What is required: Copy the following lines word for word, keeping every character and space unchanged.

Listed entries:
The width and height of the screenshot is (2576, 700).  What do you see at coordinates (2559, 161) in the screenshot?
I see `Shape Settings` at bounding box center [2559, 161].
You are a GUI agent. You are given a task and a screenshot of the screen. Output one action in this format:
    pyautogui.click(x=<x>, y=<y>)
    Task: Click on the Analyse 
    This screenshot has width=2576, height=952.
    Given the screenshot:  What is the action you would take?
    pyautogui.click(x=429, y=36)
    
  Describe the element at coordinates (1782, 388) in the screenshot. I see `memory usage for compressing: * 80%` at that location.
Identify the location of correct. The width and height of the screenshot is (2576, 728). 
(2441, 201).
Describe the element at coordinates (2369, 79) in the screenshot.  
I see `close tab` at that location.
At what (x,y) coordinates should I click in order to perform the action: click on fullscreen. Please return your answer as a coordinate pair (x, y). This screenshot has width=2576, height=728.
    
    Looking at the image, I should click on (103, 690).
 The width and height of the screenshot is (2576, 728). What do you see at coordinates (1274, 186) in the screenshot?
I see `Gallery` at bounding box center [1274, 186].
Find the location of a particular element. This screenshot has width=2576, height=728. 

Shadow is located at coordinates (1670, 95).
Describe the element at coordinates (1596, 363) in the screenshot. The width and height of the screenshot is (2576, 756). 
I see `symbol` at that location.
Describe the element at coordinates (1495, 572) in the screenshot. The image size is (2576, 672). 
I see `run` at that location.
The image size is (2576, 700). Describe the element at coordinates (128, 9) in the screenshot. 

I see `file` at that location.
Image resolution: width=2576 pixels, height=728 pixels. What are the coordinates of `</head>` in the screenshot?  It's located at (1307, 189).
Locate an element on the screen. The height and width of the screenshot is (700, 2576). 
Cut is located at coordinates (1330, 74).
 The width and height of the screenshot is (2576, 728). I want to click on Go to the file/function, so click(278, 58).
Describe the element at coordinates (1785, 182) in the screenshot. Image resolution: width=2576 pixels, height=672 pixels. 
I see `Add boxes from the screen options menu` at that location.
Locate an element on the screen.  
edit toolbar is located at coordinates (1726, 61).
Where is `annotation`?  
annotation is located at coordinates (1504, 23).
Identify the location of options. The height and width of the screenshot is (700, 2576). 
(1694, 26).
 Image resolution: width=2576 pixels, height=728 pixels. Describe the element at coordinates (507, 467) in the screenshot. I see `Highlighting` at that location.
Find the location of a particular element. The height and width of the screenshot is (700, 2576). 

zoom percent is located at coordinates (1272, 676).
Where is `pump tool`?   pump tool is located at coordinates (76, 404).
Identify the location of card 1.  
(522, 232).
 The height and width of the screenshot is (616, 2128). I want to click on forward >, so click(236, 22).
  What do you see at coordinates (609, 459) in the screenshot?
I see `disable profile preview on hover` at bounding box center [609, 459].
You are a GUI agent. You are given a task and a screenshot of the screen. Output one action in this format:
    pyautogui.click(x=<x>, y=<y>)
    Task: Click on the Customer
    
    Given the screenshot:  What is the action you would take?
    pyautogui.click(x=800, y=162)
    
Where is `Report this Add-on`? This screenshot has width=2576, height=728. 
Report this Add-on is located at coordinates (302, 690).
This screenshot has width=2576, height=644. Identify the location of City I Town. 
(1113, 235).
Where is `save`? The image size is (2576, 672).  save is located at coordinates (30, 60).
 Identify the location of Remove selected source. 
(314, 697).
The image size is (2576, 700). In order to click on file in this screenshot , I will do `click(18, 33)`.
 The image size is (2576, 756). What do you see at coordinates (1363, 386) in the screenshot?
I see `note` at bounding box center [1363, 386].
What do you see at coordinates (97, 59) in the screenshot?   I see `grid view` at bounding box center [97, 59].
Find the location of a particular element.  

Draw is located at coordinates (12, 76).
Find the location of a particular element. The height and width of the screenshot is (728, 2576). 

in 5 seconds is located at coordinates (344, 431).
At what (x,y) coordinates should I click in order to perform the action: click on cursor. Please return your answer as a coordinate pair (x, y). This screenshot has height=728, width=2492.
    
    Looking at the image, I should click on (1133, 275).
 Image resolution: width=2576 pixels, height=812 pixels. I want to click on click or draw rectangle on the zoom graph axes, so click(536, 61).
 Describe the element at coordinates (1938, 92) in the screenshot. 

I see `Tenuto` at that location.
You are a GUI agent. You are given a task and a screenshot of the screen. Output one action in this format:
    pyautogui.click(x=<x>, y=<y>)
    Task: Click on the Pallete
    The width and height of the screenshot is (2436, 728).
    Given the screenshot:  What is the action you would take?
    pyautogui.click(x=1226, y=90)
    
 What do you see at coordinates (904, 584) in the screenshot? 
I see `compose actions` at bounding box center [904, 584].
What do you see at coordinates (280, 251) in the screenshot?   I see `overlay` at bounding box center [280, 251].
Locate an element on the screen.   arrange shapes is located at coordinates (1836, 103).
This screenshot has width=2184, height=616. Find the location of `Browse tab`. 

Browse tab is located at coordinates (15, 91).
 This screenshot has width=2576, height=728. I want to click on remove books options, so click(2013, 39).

Result of this task:
The width and height of the screenshot is (2576, 700).  What do you see at coordinates (2559, 161) in the screenshot?
I see `Shape Settings` at bounding box center [2559, 161].
You are a GUI agent. You are given a task and a screenshot of the screen. Output one action in this format:
    pyautogui.click(x=<x>, y=<y>)
    Task: Click on the Analyse 
    This screenshot has width=2576, height=952.
    Given the screenshot:  What is the action you would take?
    pyautogui.click(x=429, y=36)
    
  Describe the element at coordinates (1782, 388) in the screenshot. I see `memory usage for compressing: * 80%` at that location.
Identify the location of correct. The width and height of the screenshot is (2576, 728). 
(2441, 201).
Describe the element at coordinates (2369, 79) in the screenshot.  
I see `close tab` at that location.
At what (x,y) coordinates should I click in order to perform the action: click on fullscreen. Please return your answer as a coordinate pair (x, y). This screenshot has width=2576, height=728.
    
    Looking at the image, I should click on (103, 690).
 The width and height of the screenshot is (2576, 728). What do you see at coordinates (1274, 186) in the screenshot?
I see `Gallery` at bounding box center [1274, 186].
Find the location of a particular element. This screenshot has width=2576, height=728. 

Shadow is located at coordinates (1670, 95).
Describe the element at coordinates (1596, 363) in the screenshot. The width and height of the screenshot is (2576, 756). 
I see `symbol` at that location.
Describe the element at coordinates (1495, 572) in the screenshot. The image size is (2576, 672). 
I see `run` at that location.
The image size is (2576, 700). Describe the element at coordinates (128, 9) in the screenshot. 

I see `file` at that location.
Image resolution: width=2576 pixels, height=728 pixels. What are the coordinates of `</head>` in the screenshot?  It's located at (1307, 189).
Locate an element on the screen. The height and width of the screenshot is (700, 2576). 
Cut is located at coordinates (1330, 74).
 The width and height of the screenshot is (2576, 728). I want to click on Go to the file/function, so click(278, 58).
Describe the element at coordinates (1785, 182) in the screenshot. Image resolution: width=2576 pixels, height=672 pixels. 
I see `Add boxes from the screen options menu` at that location.
Locate an element on the screen.  
edit toolbar is located at coordinates (1726, 61).
Where is `annotation`?  
annotation is located at coordinates (1504, 23).
Identify the location of options. The height and width of the screenshot is (700, 2576). 
(1694, 26).
 Image resolution: width=2576 pixels, height=728 pixels. Describe the element at coordinates (507, 467) in the screenshot. I see `Highlighting` at that location.
Find the location of a particular element. The height and width of the screenshot is (700, 2576). 

zoom percent is located at coordinates (1272, 676).
Where is `pump tool`?   pump tool is located at coordinates (76, 404).
Identify the location of card 1.  
(522, 232).
 The height and width of the screenshot is (616, 2128). I want to click on forward >, so click(236, 22).
  What do you see at coordinates (609, 459) in the screenshot?
I see `disable profile preview on hover` at bounding box center [609, 459].
You are a GUI agent. You are given a task and a screenshot of the screen. Output one action in this format:
    pyautogui.click(x=<x>, y=<y>)
    Task: Click on the Customer
    
    Given the screenshot:  What is the action you would take?
    pyautogui.click(x=800, y=162)
    
Where is `Report this Add-on`? This screenshot has width=2576, height=728. 
Report this Add-on is located at coordinates (302, 690).
This screenshot has width=2576, height=644. Identify the location of City I Town. 
(1113, 235).
Where is `save`? The image size is (2576, 672).  save is located at coordinates (30, 60).
 Identify the location of Remove selected source. 
(314, 697).
The image size is (2576, 700). In order to click on file in this screenshot , I will do `click(18, 33)`.
 The image size is (2576, 756). What do you see at coordinates (1363, 386) in the screenshot?
I see `note` at bounding box center [1363, 386].
What do you see at coordinates (97, 59) in the screenshot?   I see `grid view` at bounding box center [97, 59].
Find the location of a particular element.  

Draw is located at coordinates (12, 76).
Find the location of a particular element. The height and width of the screenshot is (728, 2576). 

in 5 seconds is located at coordinates (344, 431).
At what (x,y) coordinates should I click in order to perform the action: click on cursor. Please return your answer as a coordinate pair (x, y). This screenshot has height=728, width=2492.
    
    Looking at the image, I should click on (1133, 275).
 Image resolution: width=2576 pixels, height=812 pixels. I want to click on click or draw rectangle on the zoom graph axes, so click(536, 61).
 Describe the element at coordinates (1938, 92) in the screenshot. 

I see `Tenuto` at that location.
You are a GUI agent. You are given a task and a screenshot of the screen. Output one action in this format:
    pyautogui.click(x=<x>, y=<y>)
    Task: Click on the Pallete
    The width and height of the screenshot is (2436, 728).
    Given the screenshot:  What is the action you would take?
    pyautogui.click(x=1226, y=90)
    
 What do you see at coordinates (904, 584) in the screenshot? 
I see `compose actions` at bounding box center [904, 584].
What do you see at coordinates (280, 251) in the screenshot?   I see `overlay` at bounding box center [280, 251].
Locate an element on the screen.   arrange shapes is located at coordinates (1836, 103).
This screenshot has width=2184, height=616. Find the location of `Browse tab`. 

Browse tab is located at coordinates (15, 91).
 This screenshot has width=2576, height=728. I want to click on remove books options, so click(2013, 39).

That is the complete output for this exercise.